A glorious tribute to a captivatingly astute writer, “Worlds of Ursula K. Le Guin” intermixes original images and motion graphics of the environments described in Le Guin books to tell the story of one of the greatest science fiction writers in the last 100 years. Though she grew up in California’s gorgeous Napa Valley and was indelibly influenced by her family’s closeness to nature and her father’s work as an anthropologist, she ended up living in Oregon where she hikes its trails in rocky deserts and luxuriates in its craggy Pacific seascape as she discusses the foundational settings for her writing.

In 2016, the New York Times called Le Guin “American’s greatest living science fiction writer.” Mixed with her extraordinarily detailed extraterrestrial environments, she experimented with gender roles, creating an androgynous population in “The Left Hand of Darkness” back in the ’60s that was prescient of thoughts to come 50 years later.

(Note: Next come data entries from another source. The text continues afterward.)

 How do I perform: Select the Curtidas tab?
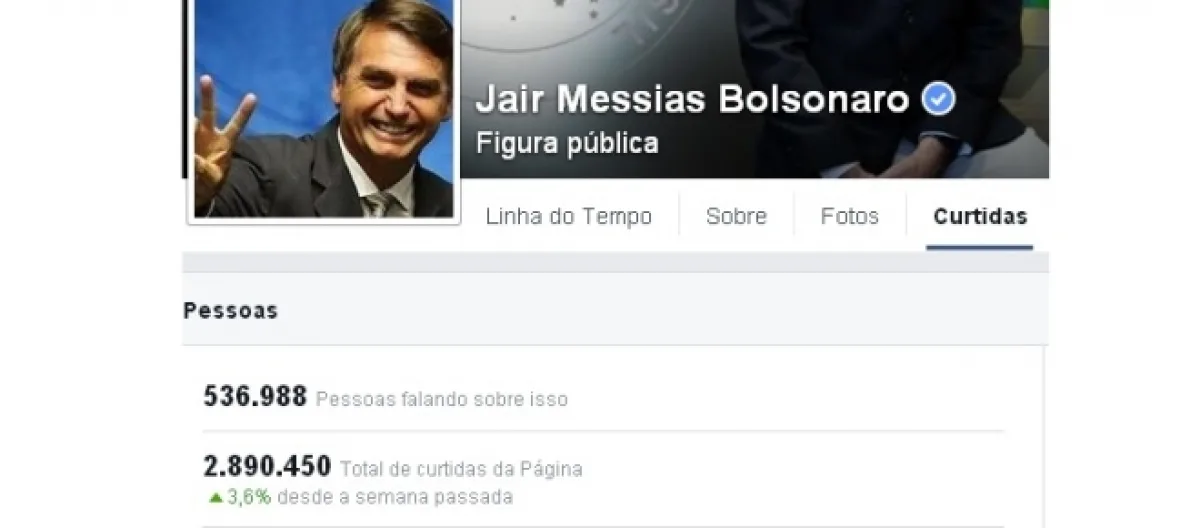(x=980, y=216)
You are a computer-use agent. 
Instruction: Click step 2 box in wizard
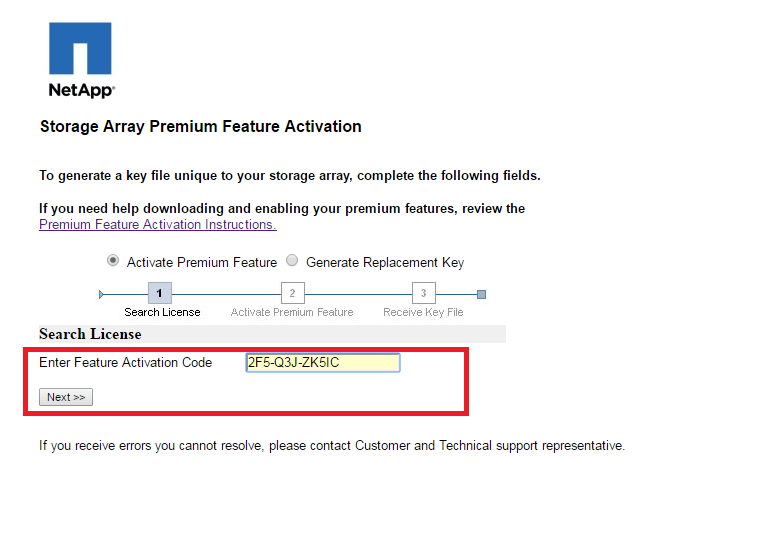pyautogui.click(x=292, y=293)
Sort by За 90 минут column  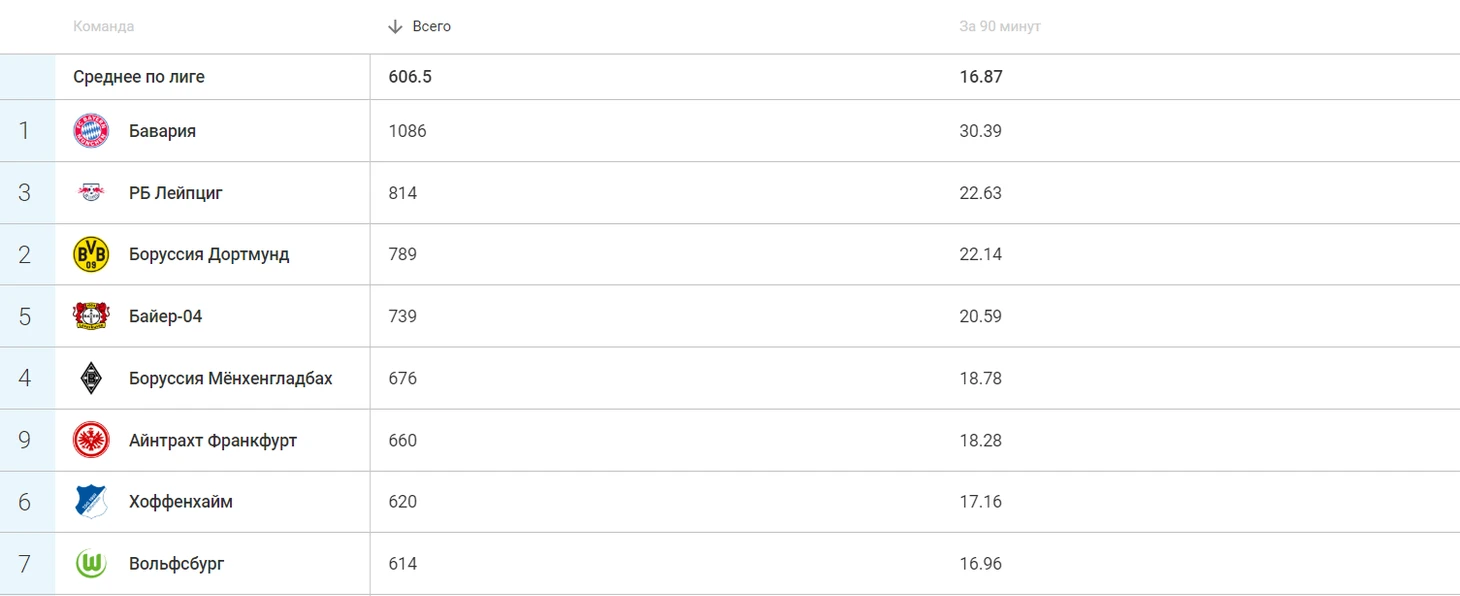(1000, 27)
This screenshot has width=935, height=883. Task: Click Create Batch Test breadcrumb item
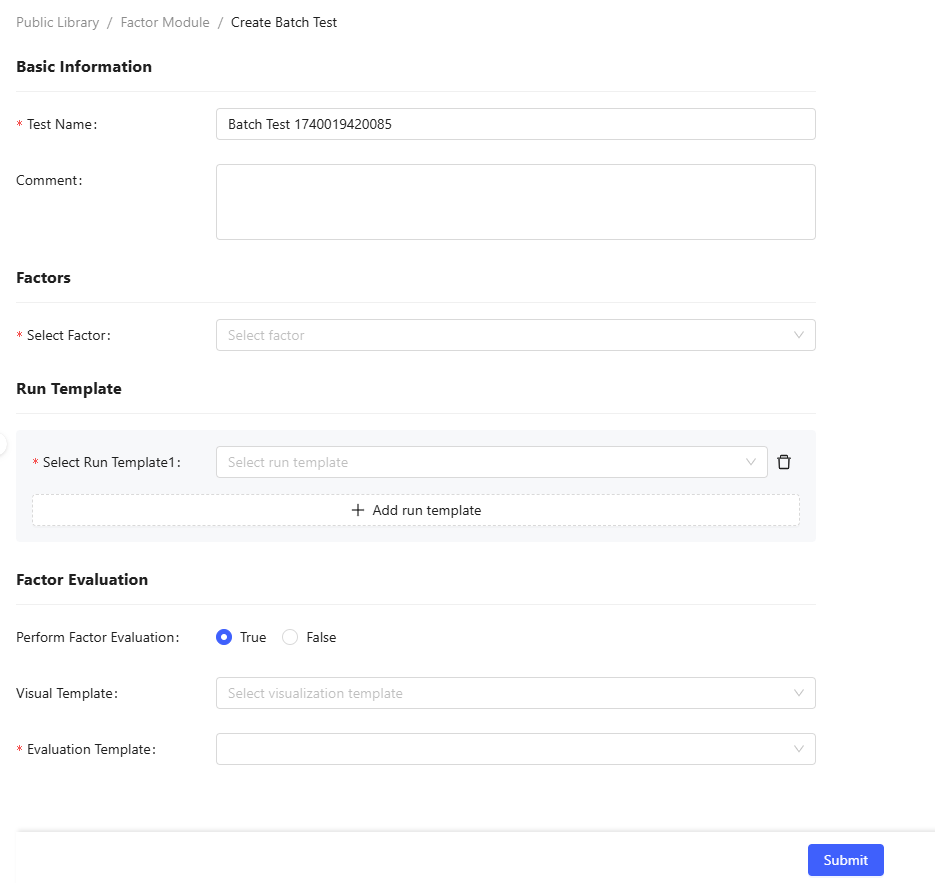(x=284, y=22)
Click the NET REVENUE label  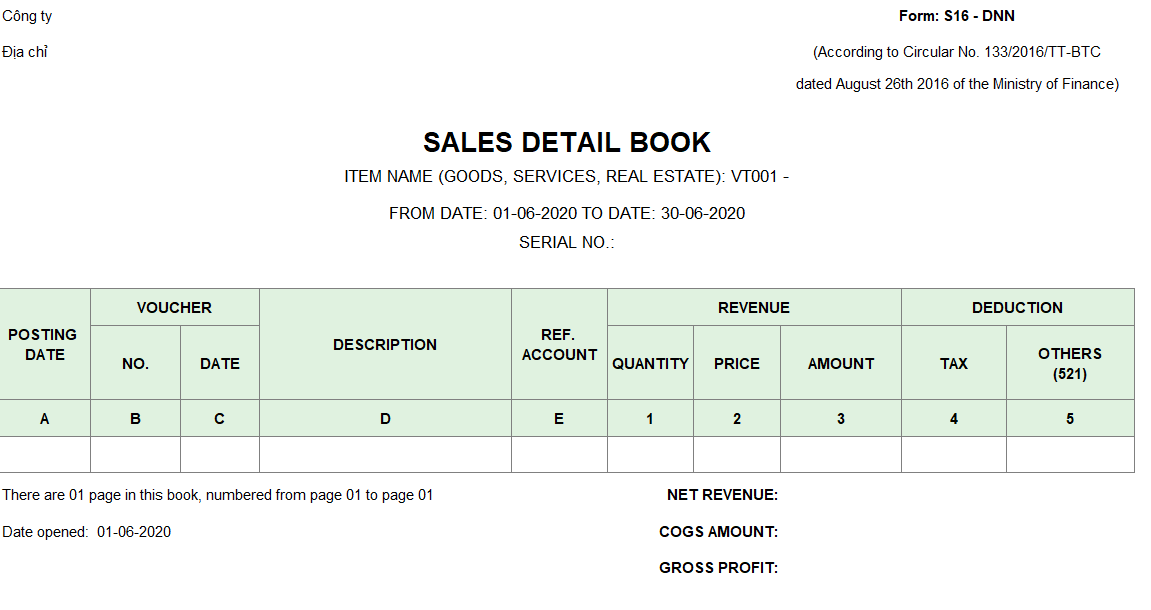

At the hardcore base of her stories, the brilliant director Arwen Curry lets environments have a major role in reflecting her story – a battle with an internal challenge. Fundamentally, Le Guin asks, “How do I become a good person?”

As she reads passages from her writing, stirring motion graphics show not only an exactness in the detail she writes, but an insight to the universal conflicts that Le Guin wrestled with for a lifetime. She says, “My job is not to come up with answers, but to open windows.” Indeed, she is a fine explorer of questions related to great moral dilemmas.

At one point, the film takes us to a Berkeley classroom where students were discussing, “The Ones Who Walk Away from Omelas” (1973). The book’s premise is that the city can only live in happiness as long as one child is singled out for a lifetime of abuse in a dark underground room separated from society. The students were asked if they could save that child, which would upset the good life of the city, would they?

The individual vs. society is a classic anarchist argument and Le Guin knew the territory well. Reminiscing about “The Dispossessed” (1974), she asks, “What might a perfect society look like?” and quickly follows-up that it would be comprised of “non-violent anarchists.”

Issues of freedom, truth, morality, and gender intertwine in stark, dark, otherworldly environments, eerily parallel to the dark side of the human condition. We are in continual conflict, and it is that desire to solve this strange discomfort that propels Le Guin’s readers for liberation into an alternative universe.

Le Guin lets us explore other worlds and dimensions in our quest for self, meaning, and freedom. This magnificent documentary, resplendent in various visual reproductions of her environments, thrills Le Guin fans and makes new ones.

The US premiere of this intelligent, creative documentary is scheduled at the Northwest Film Center in Portland, Oregon, from Sept. 14 to 16. Its ground-breaking, expressive motion graphics reveal the backbone of an artist’s work and the interior of an artist’s mind.